PROBLEM TO SOLVE
Rewrite the data below as a numbered list, leaving out any blank lines.

DATA ROWS
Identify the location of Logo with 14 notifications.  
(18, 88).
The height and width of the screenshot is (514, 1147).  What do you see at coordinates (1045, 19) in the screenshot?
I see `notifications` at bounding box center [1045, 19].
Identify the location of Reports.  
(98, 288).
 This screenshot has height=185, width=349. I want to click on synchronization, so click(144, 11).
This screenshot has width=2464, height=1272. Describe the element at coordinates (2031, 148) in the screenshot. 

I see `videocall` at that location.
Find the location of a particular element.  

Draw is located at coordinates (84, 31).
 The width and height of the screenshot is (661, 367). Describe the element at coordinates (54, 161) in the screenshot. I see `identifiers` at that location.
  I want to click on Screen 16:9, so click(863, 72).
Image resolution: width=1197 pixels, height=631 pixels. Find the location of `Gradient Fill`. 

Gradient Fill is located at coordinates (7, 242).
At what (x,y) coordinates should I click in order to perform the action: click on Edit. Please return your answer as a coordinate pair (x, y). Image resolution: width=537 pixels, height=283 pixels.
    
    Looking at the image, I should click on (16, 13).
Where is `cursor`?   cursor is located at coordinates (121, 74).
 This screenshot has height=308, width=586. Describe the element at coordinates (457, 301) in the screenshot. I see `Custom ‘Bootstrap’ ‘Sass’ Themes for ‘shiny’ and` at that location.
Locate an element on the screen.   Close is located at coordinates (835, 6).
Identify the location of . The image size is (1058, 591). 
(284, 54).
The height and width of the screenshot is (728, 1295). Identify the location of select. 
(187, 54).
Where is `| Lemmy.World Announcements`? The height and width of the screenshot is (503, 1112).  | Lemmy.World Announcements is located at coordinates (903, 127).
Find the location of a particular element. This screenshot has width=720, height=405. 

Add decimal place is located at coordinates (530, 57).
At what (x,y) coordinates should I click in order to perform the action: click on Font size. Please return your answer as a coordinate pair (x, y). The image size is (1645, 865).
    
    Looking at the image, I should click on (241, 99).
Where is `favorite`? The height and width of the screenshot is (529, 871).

SOLUTION BELOW
1. Identify the location of Logo with 14 notifications.  
2. (18, 88).
3. The height and width of the screenshot is (514, 1147).  What do you see at coordinates (1045, 19) in the screenshot?
4. I see `notifications` at bounding box center [1045, 19].
5. Identify the location of Reports.  
6. (98, 288).
7.  This screenshot has height=185, width=349. I want to click on synchronization, so click(144, 11).
8. This screenshot has width=2464, height=1272. Describe the element at coordinates (2031, 148) in the screenshot. 
9. I see `videocall` at that location.
10. Find the location of a particular element.  
11. Draw is located at coordinates (84, 31).
12.  The width and height of the screenshot is (661, 367). Describe the element at coordinates (54, 161) in the screenshot. I see `identifiers` at that location.
13.   I want to click on Screen 16:9, so click(863, 72).
14. Image resolution: width=1197 pixels, height=631 pixels. Find the location of `Gradient Fill`. 
15. Gradient Fill is located at coordinates (7, 242).
16. At what (x,y) coordinates should I click in order to perform the action: click on Edit. Please return your answer as a coordinate pair (x, y). Image resolution: width=537 pixels, height=283 pixels.
17.     Looking at the image, I should click on (16, 13).
18. Where is `cursor`?   cursor is located at coordinates (121, 74).
19.  This screenshot has height=308, width=586. Describe the element at coordinates (457, 301) in the screenshot. I see `Custom ‘Bootstrap’ ‘Sass’ Themes for ‘shiny’ and` at that location.
20. Locate an element on the screen.   Close is located at coordinates (835, 6).
21. Identify the location of . The image size is (1058, 591). 
22. (284, 54).
23. The height and width of the screenshot is (728, 1295). Identify the location of select. 
24. (187, 54).
25. Where is `| Lemmy.World Announcements`? The height and width of the screenshot is (503, 1112).  | Lemmy.World Announcements is located at coordinates (903, 127).
26. Find the location of a particular element. This screenshot has width=720, height=405. 
27. Add decimal place is located at coordinates (530, 57).
28. At what (x,y) coordinates should I click in order to perform the action: click on Font size. Please return your answer as a coordinate pair (x, y). The image size is (1645, 865).
29.     Looking at the image, I should click on (241, 99).
30. Where is `favorite`? The height and width of the screenshot is (529, 871).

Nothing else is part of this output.